A Historic Announcement: Lowering Drug Prices for Seniors

Over the years, I’ve had countless conversations with seniors and working families in our region who are burdened by the skyrocketing costs of prescription medications. Hearing stories of folks having to skip doses or split pills because they can’t afford the full prescription is heartbreaking.

This week, I’m pleased to report that the Biden Administration has taken a significant step in addressing this issue. They’ve recently announced the first set of medications that will undergo price negotiations with Medicare, a provision included in the Inflation Reduction Act which became law around one year ago.


This is a historic moment: for the first time, Medicare will use the federal government’s purchasing power to negotiate lower prices for commonly used prescription drugs, making them more affordable for the public – and for taxpayers.

Rest assured; I’ll continue to advocate for affordable prescription drugs for everyone in our community.

Working for You


Striving for a Healthier Community

During National Health Center Week, I had an opportunity to visit with the folks at Peninsula Community Health Services in Port Orchard. Thanks to Juliane and the team for providing critical, affordable medical, dental, and behavioral health care to folks in our region.

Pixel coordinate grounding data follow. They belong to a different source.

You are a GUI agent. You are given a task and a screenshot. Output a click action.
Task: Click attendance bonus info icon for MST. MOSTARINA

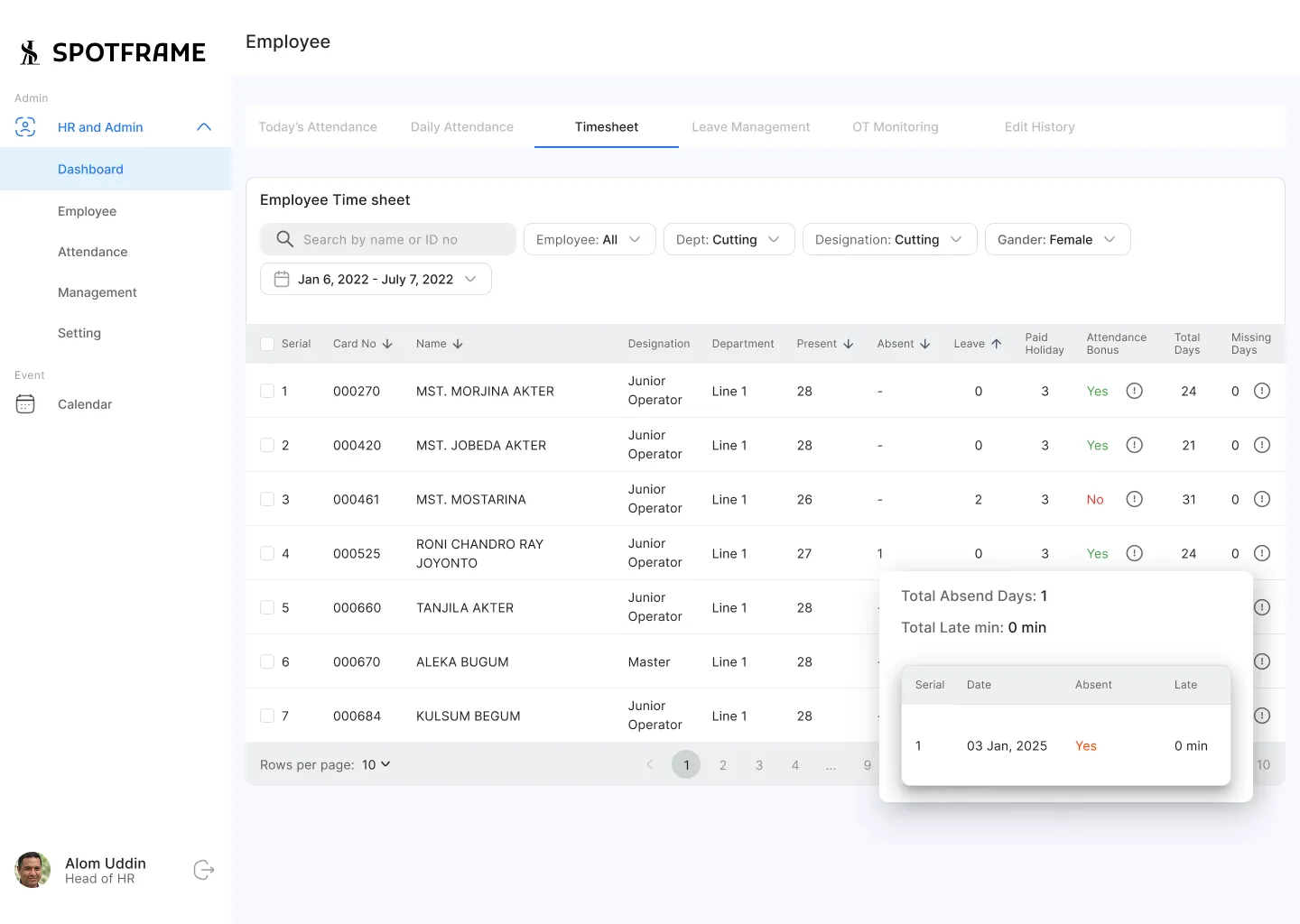[1135, 499]
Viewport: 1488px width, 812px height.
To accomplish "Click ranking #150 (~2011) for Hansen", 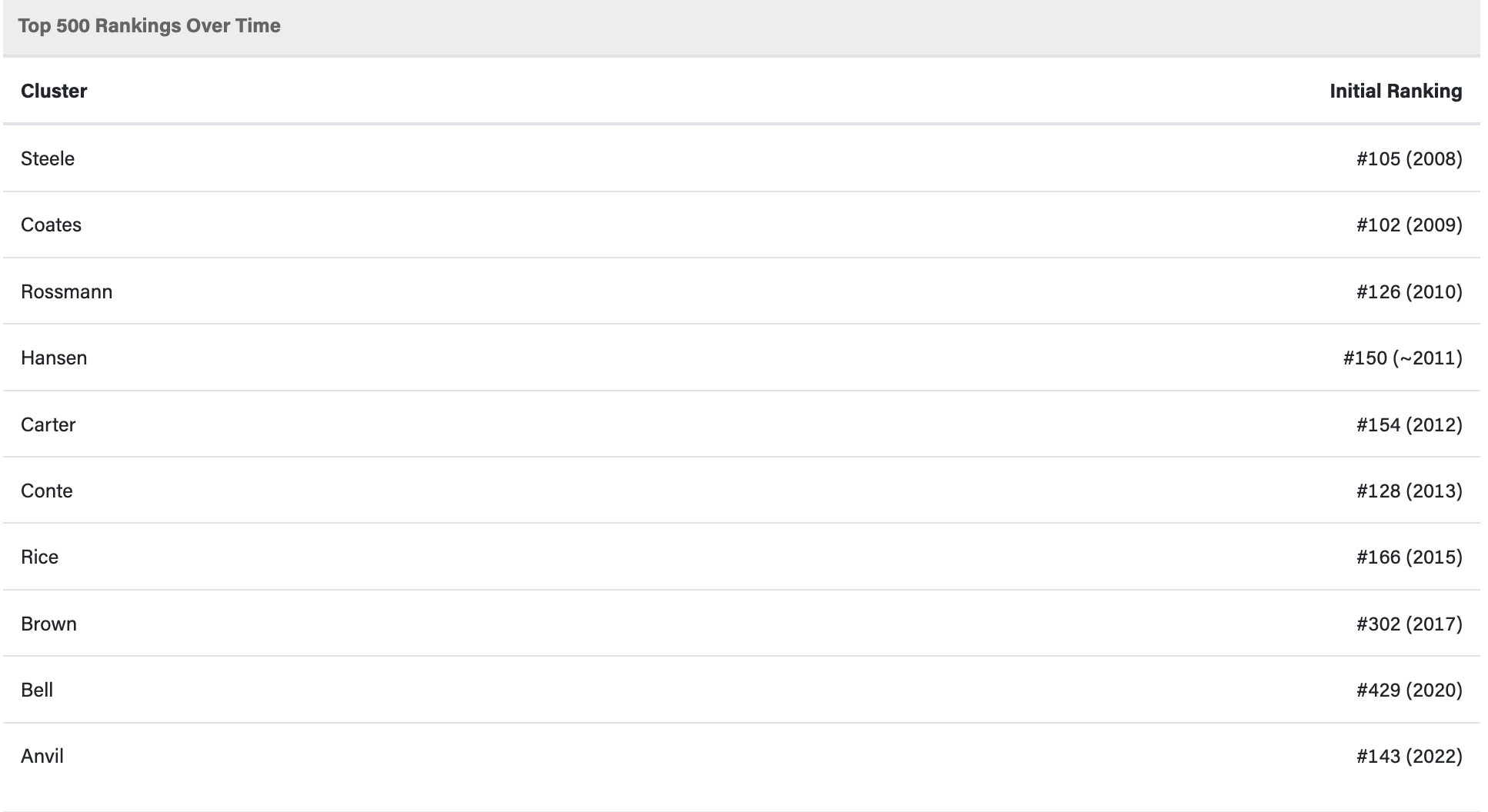I will click(1403, 358).

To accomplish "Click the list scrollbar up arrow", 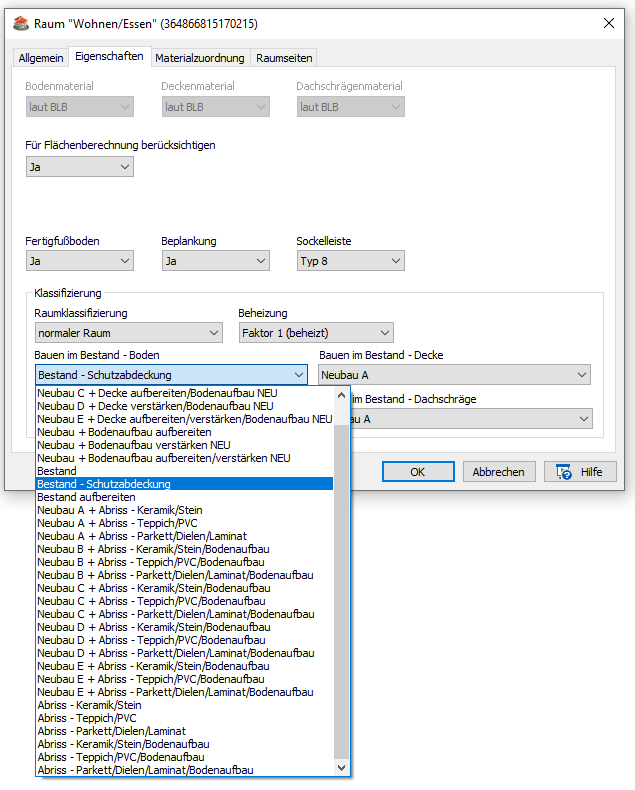I will (x=342, y=395).
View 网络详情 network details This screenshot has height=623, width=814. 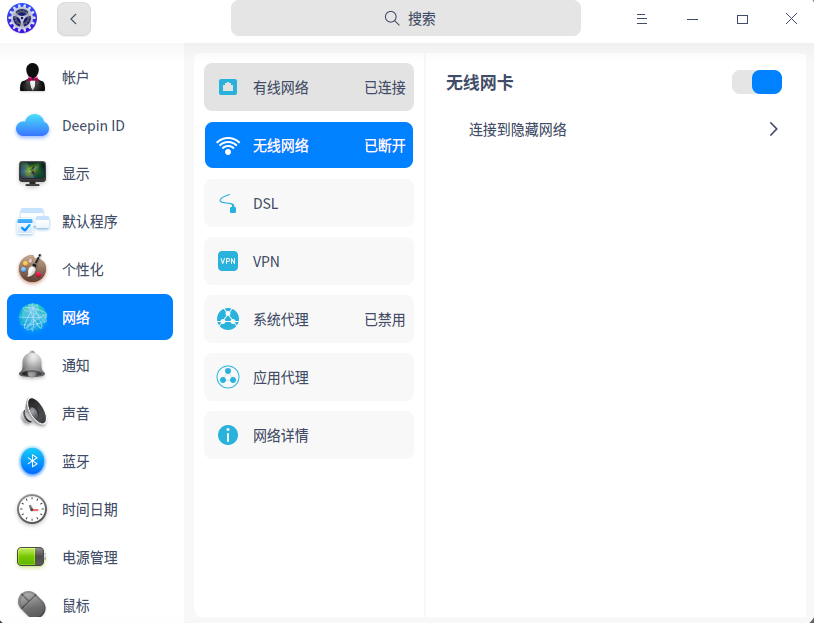pyautogui.click(x=308, y=435)
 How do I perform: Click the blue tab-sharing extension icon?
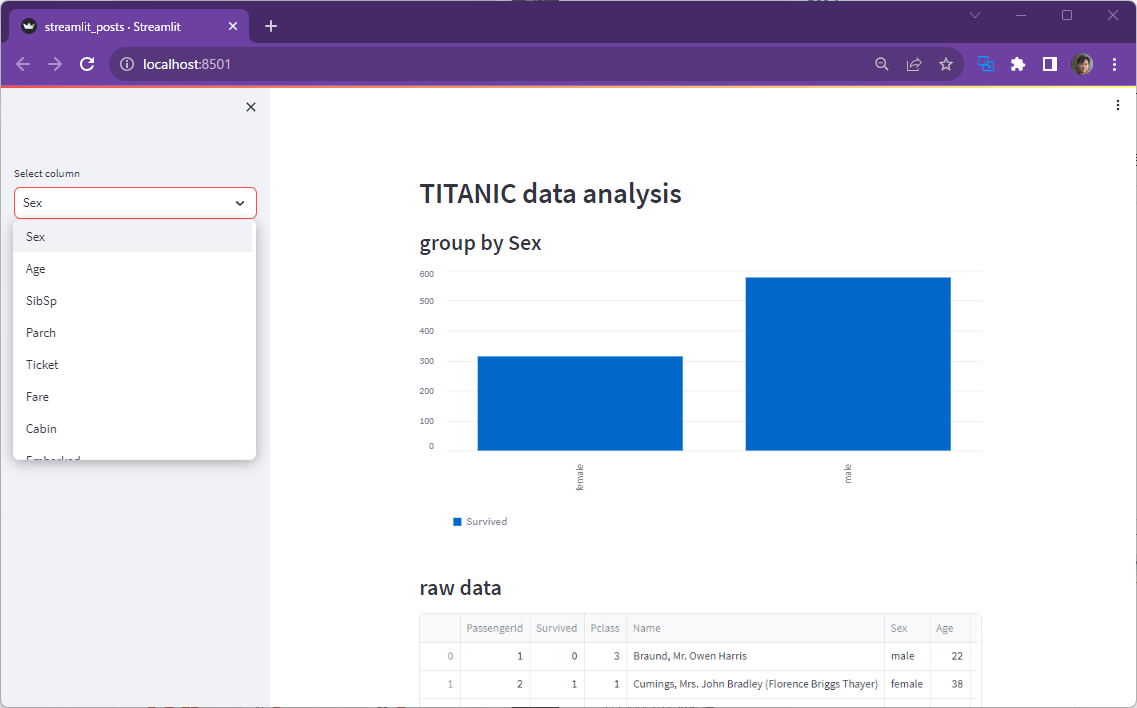point(985,63)
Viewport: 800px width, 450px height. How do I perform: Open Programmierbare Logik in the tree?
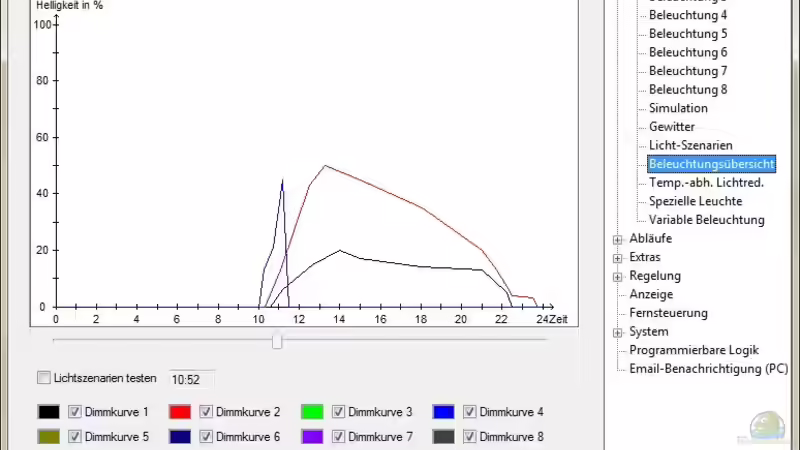[x=693, y=350]
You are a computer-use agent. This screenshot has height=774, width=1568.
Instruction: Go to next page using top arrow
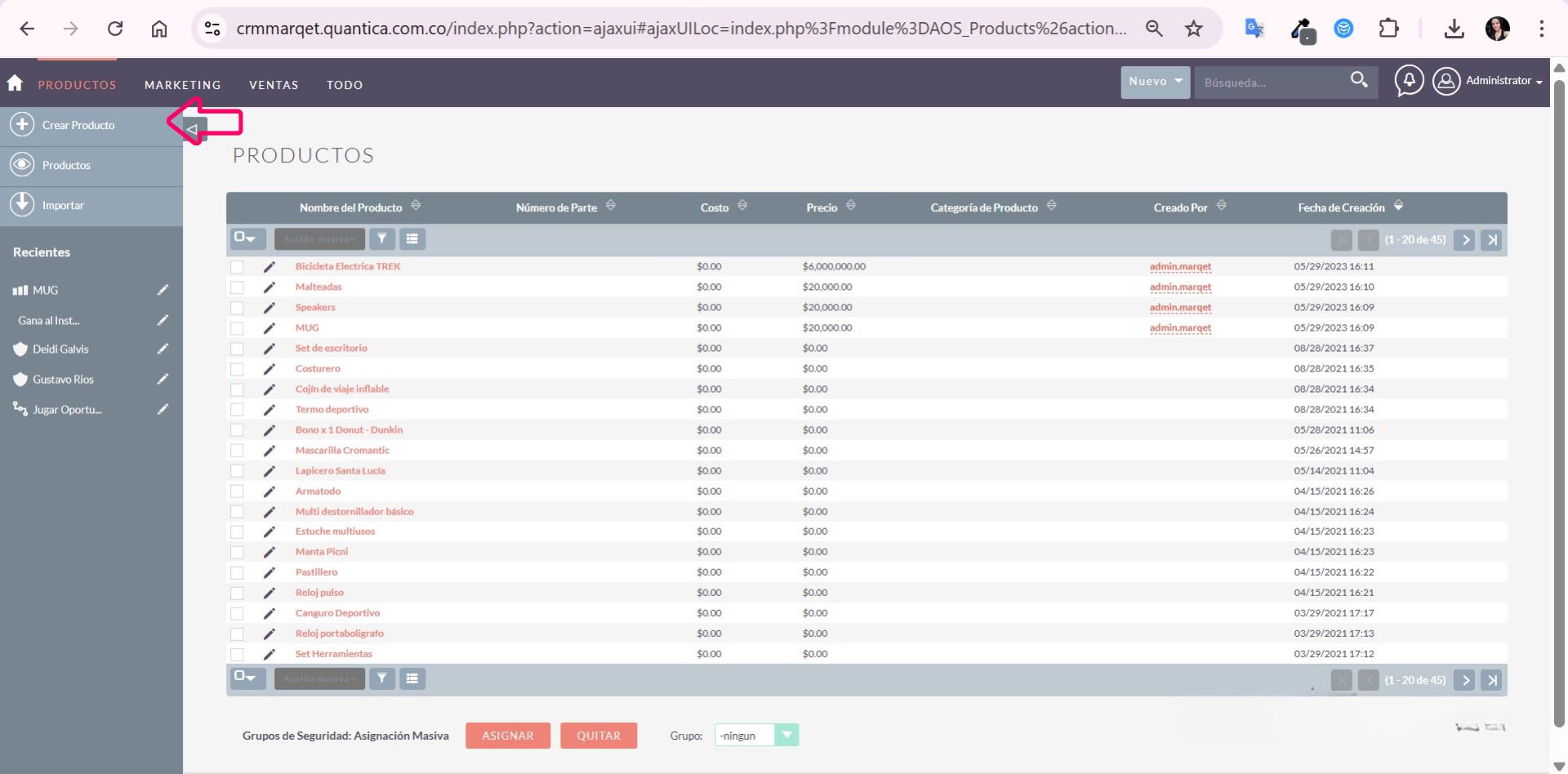click(1465, 240)
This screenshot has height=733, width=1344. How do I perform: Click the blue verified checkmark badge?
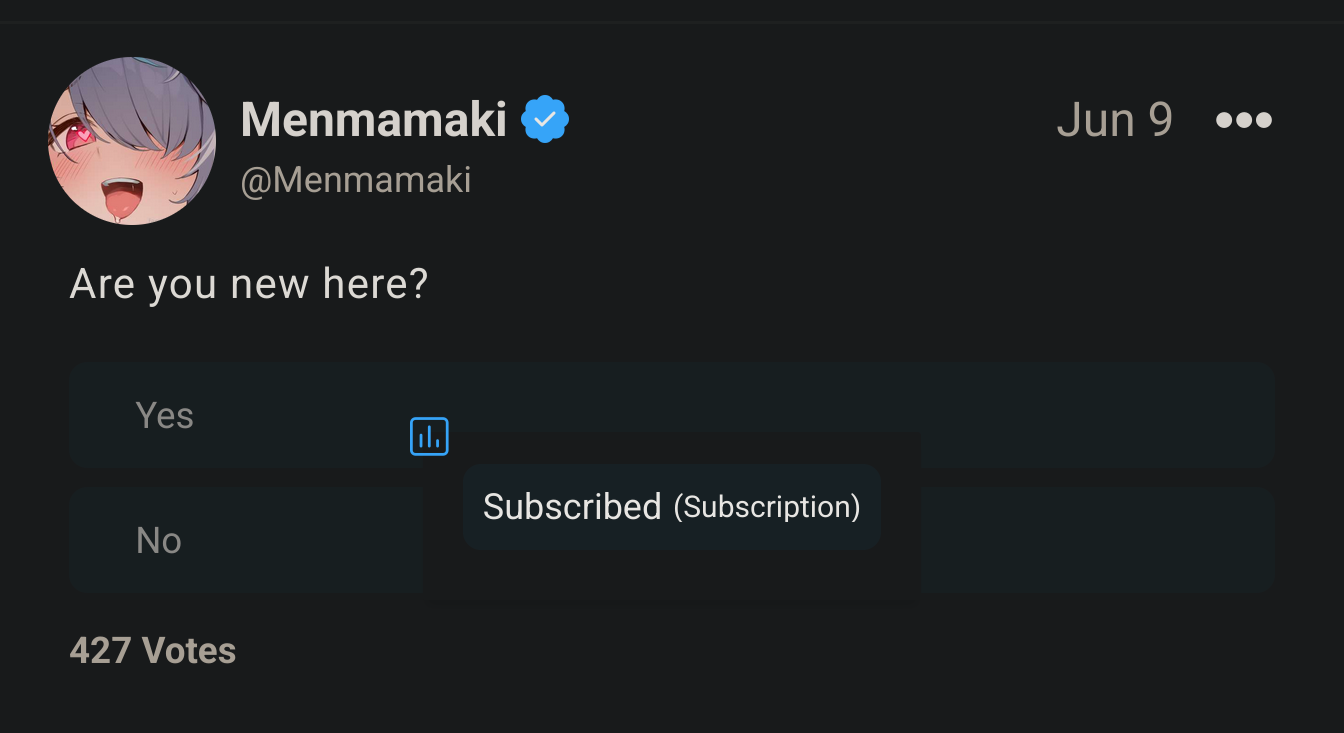(545, 120)
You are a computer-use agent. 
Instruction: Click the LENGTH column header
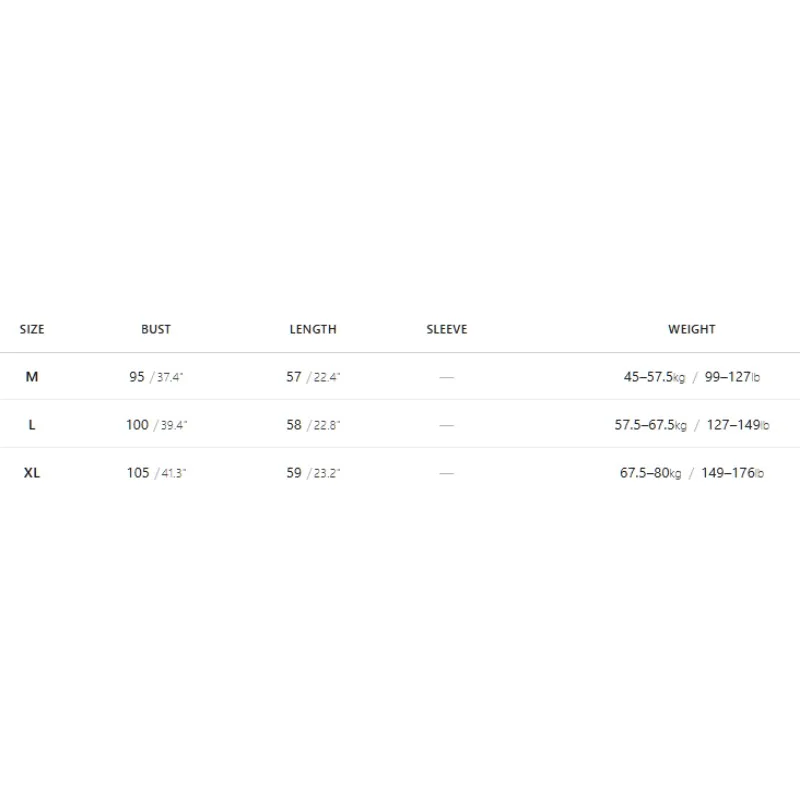coord(313,330)
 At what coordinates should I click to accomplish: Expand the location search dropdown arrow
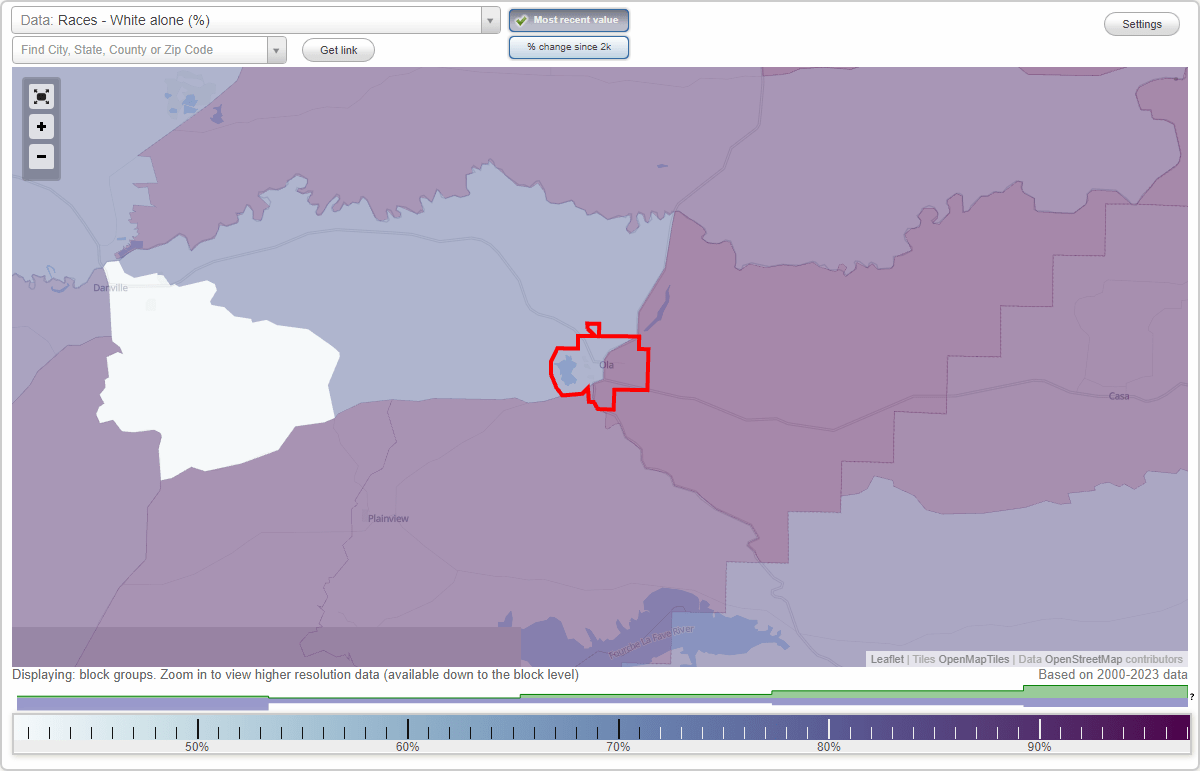click(x=277, y=49)
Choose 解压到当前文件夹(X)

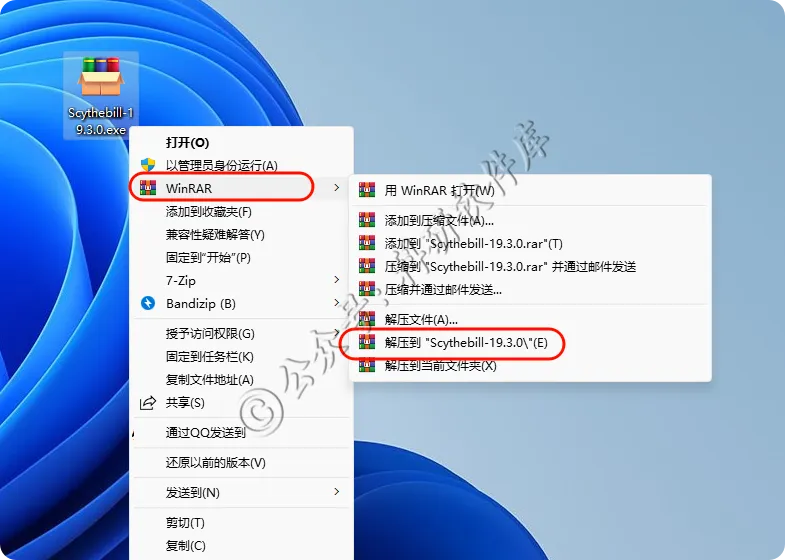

Connecting with Tribal Partners

I had a productive meeting with the Skokomish Tribe to discuss their Community Project Funding request for the Waterline Extension Project. Safe and reliable water systems are essential for the health and economic development of the Tribe. I’m proud to fight for this project!


Removing Barriers to Higher Education

It was great to speak at the Cammies to College fair in Bremerton. The road to higher education can sometimes seem daunting, but with help from the Support The Enlisted Project, there’s a path for everyone. Thanks to all who advocate on behalf of servicemembers, veterans, and their families!

OK – that’s it for now. As always, I’m honored to represent you.